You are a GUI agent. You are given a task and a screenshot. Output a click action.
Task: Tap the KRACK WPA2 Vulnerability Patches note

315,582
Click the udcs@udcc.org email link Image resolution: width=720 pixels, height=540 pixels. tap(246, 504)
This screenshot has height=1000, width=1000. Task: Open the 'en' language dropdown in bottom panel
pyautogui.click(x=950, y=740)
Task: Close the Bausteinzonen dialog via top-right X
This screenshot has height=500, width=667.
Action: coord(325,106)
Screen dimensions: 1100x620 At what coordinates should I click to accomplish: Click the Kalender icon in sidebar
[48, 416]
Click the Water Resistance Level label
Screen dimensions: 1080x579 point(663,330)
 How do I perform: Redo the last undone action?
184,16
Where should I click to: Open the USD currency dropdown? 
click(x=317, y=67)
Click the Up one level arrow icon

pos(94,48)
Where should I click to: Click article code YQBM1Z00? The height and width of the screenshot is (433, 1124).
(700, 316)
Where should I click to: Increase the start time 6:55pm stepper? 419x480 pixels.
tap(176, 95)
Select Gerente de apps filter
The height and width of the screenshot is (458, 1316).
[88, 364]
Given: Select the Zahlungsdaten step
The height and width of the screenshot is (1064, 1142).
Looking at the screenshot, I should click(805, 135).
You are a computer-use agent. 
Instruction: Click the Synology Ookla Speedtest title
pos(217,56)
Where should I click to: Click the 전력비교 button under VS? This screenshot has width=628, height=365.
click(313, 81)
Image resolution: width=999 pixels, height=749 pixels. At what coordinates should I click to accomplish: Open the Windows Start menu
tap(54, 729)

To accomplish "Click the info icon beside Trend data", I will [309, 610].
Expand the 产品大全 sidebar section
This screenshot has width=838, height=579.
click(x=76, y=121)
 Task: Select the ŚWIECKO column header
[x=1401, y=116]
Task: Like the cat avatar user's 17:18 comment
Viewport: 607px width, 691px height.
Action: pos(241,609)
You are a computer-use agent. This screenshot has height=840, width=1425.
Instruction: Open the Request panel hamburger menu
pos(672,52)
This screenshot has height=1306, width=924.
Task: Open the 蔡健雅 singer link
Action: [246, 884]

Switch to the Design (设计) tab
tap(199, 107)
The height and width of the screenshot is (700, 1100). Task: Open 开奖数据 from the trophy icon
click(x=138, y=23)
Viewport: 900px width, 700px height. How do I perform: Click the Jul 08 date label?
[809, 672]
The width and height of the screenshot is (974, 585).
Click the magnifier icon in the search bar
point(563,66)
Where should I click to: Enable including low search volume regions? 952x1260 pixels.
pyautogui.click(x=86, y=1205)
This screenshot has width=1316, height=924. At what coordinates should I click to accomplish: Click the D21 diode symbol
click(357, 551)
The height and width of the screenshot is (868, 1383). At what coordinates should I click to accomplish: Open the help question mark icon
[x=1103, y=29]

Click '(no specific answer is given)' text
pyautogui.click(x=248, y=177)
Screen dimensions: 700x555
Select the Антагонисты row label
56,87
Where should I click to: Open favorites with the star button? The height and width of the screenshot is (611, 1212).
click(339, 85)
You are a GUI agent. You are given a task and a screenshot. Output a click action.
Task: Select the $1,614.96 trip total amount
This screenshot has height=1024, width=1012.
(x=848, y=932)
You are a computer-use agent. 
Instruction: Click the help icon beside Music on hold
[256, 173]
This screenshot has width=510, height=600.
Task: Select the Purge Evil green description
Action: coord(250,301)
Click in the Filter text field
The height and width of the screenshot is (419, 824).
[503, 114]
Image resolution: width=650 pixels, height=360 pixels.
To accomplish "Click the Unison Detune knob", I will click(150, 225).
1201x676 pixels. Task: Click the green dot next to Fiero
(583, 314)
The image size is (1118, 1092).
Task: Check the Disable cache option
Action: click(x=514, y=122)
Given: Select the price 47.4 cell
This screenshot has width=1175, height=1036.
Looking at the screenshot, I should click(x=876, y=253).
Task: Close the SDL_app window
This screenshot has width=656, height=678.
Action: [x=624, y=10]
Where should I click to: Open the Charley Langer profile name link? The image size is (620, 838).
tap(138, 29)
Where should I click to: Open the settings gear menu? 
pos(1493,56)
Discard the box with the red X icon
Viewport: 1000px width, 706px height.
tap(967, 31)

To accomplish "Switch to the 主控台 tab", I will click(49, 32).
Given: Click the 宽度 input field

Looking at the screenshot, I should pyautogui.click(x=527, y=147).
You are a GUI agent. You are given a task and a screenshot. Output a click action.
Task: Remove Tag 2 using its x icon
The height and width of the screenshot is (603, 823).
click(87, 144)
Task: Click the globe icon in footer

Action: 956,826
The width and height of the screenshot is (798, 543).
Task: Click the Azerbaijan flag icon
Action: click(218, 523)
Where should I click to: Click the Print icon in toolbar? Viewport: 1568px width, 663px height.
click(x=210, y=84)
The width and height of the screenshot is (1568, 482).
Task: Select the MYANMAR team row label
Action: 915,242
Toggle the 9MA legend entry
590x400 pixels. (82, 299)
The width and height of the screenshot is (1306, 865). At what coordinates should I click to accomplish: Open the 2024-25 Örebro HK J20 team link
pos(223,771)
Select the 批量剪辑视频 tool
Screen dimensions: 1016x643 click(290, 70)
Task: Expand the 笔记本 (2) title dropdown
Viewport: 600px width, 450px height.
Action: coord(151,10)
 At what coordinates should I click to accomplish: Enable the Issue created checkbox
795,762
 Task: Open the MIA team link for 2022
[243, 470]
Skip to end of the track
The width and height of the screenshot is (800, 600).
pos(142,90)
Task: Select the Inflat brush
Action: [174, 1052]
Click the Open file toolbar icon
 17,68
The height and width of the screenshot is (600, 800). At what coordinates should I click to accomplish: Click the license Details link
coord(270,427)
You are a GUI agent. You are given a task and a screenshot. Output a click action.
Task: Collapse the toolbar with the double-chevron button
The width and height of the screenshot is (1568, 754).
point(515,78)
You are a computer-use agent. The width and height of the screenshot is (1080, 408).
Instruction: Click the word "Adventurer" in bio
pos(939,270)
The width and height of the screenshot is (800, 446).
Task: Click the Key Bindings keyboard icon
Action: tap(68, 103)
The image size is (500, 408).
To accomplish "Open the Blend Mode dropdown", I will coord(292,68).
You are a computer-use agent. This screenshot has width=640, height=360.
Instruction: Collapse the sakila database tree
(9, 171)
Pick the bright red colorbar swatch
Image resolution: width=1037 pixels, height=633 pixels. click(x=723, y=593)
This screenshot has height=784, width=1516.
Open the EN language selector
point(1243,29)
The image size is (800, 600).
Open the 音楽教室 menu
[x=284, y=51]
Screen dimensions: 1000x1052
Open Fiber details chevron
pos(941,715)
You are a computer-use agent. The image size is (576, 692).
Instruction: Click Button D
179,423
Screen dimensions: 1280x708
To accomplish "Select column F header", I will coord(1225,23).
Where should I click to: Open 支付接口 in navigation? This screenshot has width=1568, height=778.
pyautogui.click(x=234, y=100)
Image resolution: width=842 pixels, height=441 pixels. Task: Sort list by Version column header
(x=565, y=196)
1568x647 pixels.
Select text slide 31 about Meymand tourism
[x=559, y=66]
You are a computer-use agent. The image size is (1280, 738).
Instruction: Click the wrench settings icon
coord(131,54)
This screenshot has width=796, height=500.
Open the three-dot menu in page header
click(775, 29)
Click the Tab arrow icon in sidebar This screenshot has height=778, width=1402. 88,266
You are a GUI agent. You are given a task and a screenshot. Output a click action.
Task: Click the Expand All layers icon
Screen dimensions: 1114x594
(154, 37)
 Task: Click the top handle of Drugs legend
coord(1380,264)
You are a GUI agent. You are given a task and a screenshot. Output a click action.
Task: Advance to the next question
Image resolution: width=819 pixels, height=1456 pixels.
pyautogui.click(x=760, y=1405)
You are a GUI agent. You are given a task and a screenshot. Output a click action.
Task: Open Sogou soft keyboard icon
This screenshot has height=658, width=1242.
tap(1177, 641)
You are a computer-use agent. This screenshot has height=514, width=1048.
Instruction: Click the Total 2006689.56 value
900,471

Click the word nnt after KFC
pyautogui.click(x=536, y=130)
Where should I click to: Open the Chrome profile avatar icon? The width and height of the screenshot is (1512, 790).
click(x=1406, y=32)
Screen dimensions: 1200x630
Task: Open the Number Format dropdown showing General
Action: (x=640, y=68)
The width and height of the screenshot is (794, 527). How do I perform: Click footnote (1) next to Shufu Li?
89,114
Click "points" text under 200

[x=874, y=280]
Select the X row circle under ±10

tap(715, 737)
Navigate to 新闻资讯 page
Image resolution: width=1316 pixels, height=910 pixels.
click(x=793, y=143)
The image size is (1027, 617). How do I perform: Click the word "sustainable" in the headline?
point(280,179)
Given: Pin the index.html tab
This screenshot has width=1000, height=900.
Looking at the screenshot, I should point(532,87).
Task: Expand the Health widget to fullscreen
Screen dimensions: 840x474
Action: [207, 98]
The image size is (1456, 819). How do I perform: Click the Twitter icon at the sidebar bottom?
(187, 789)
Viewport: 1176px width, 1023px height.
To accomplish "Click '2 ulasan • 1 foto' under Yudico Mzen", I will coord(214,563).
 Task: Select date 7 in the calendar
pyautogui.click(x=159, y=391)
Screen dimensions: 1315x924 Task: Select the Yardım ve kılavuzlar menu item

TASK TO COMPLETE: Retype only this portion of the data above: the line containing "Task: Collapse the", the line containing "The image size is (500, 408).", and all lines between them, exactly.

RESULT FOR THIS TASK:
Task: Collapse the toolbar with the double-chevron button
The width and height of the screenshot is (1568, 754).
point(515,78)
You are a computer-use agent. The width and height of the screenshot is (1080, 408).
Instruction: Click the word "Adventurer" in bio
pos(939,270)
The width and height of the screenshot is (800, 446).
Task: Click the Key Bindings keyboard icon
Action: tap(68, 103)
The image size is (500, 408).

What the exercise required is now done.